D. Een CLR-functie maken

In het voorbeeld wordt de CLR-functie len_sgemaakt. Voordat de functie wordt aangemaakt, wordt de assembly SurrogateStringFunction.dll geregistreerd in de lokale database.

Van toepassing op: SQL Server 2008 (10.0.x) SP 1 en latere versies.

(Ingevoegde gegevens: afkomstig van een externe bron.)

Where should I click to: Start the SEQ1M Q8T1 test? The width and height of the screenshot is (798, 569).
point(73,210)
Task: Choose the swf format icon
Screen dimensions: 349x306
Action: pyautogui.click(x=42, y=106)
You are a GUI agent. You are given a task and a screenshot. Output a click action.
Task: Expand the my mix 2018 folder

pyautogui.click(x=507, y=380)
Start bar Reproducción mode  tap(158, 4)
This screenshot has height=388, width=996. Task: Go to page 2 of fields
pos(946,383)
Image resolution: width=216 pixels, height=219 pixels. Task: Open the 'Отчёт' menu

DECLARE @SamplesPath NVARCHAR(1024);

-- You may have to modify the value of this variable if you have
-- installed the sample in a location other than the default location.
SELECT @SamplesPath = REPLACE(physical_name,
    'Microsoft SQL Server\MSSQL13.MSSQLSERVER\MSSQL\DATA\master.mdf',
    'Microsoft SQL Server\130\Samples\Engine\Programmability\CLR\'
)
FROM master.sys.database_files
WHERE name = 'master';

CREATE ASSEMBLY [SurrogateStringFunction]
FROM @SamplesPath + 'StringManipulate\CS\StringManipulate\bin\debug\SurrogateStringFunction.dll'
    WITH PERMISSION_SET = EXTERNAL_ACCESS;
GO

CREATE FUNCTION [dbo].[len_s] (@str NVARCHAR(4000))
RETURNS BIGINT
AS
EXTERNAL NAME [SurrogateStringFunction].[Microsoft.Samples.SqlServer.SurrogateStringFunction].[LenS];
GO

Zie CLR Table-Valued functies voor een voorbeeld van het maken van een functie met een CLR-tabelwaarde.

E. Weergave van de definitie van door de gebruiker gedefinieerde functies

SELECT DEFINITION,
    type
FROM sys.sql_modules AS m
INNER JOIN sys.objects AS o
    ON m.object_id = o.object_id
    AND type IN ('FN', 'IF', 'TF');
GO

De definitie van functies die met de ENCRYPTION optie zijn gemaakt, kan niet worden weergegeven met behulp van sys.sql_modules; andere informatie over de versleutelde functies wordt echter wel weergegeven.